Text and element pointing items:
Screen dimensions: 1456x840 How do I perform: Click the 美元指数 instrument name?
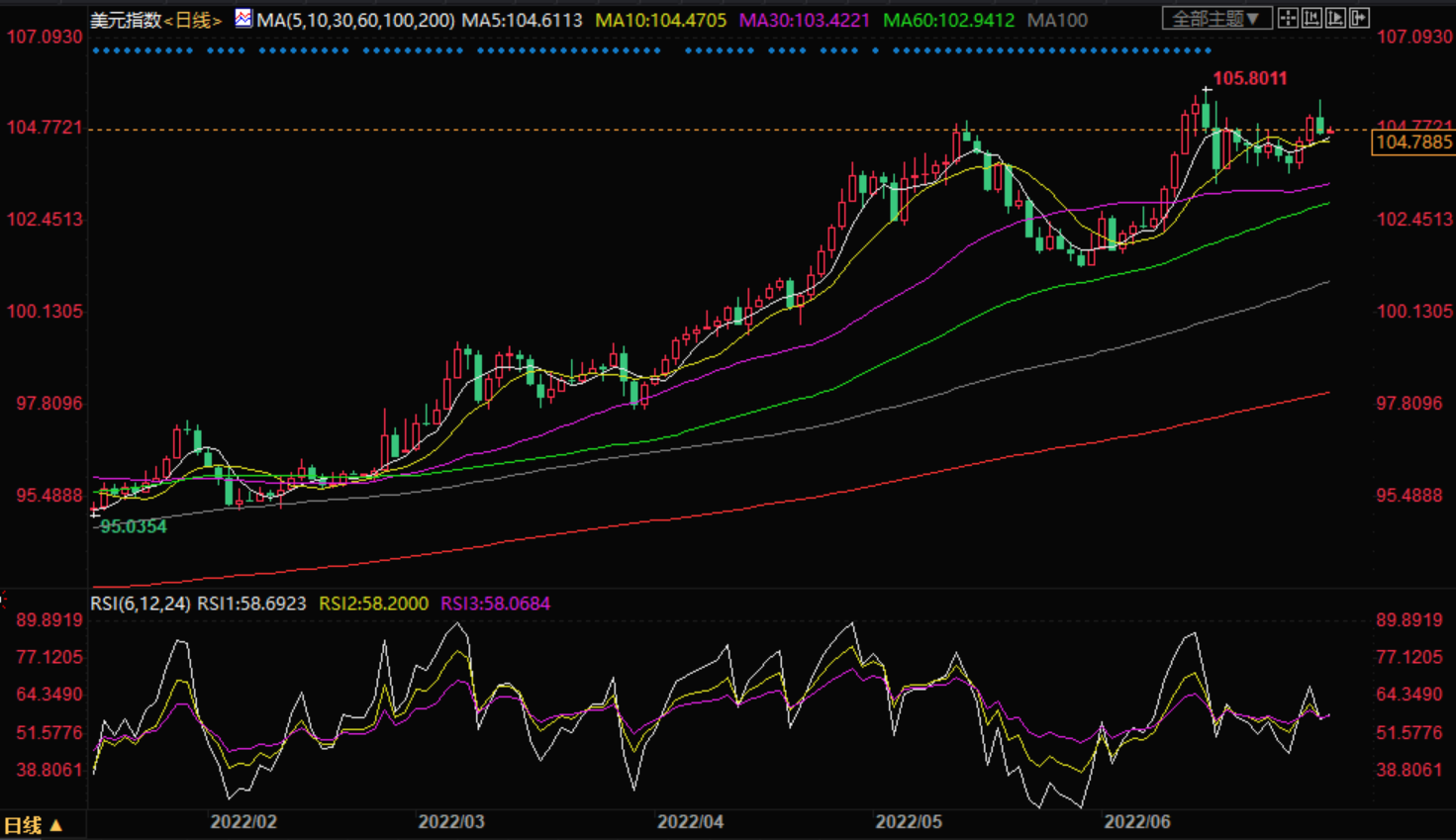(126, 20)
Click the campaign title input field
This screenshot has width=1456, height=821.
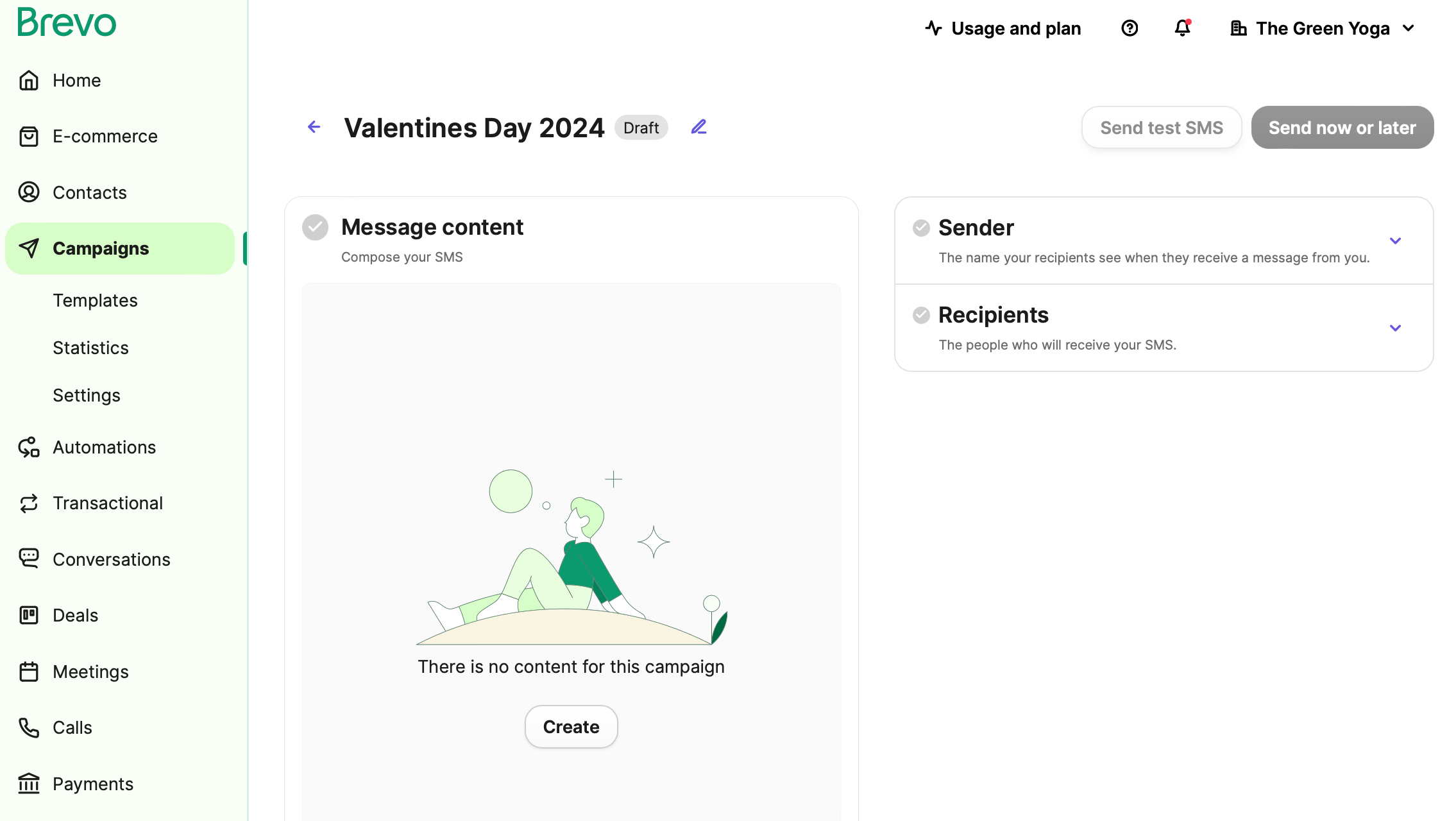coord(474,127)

To be done: Copy every line of the items above word for word, omitting the pictures.

Correct output:
Screen dimensions: 1456x840 How do I perform: Click the 美元指数 instrument name?
(126, 20)
Click the campaign title input field
This screenshot has width=1456, height=821.
coord(474,127)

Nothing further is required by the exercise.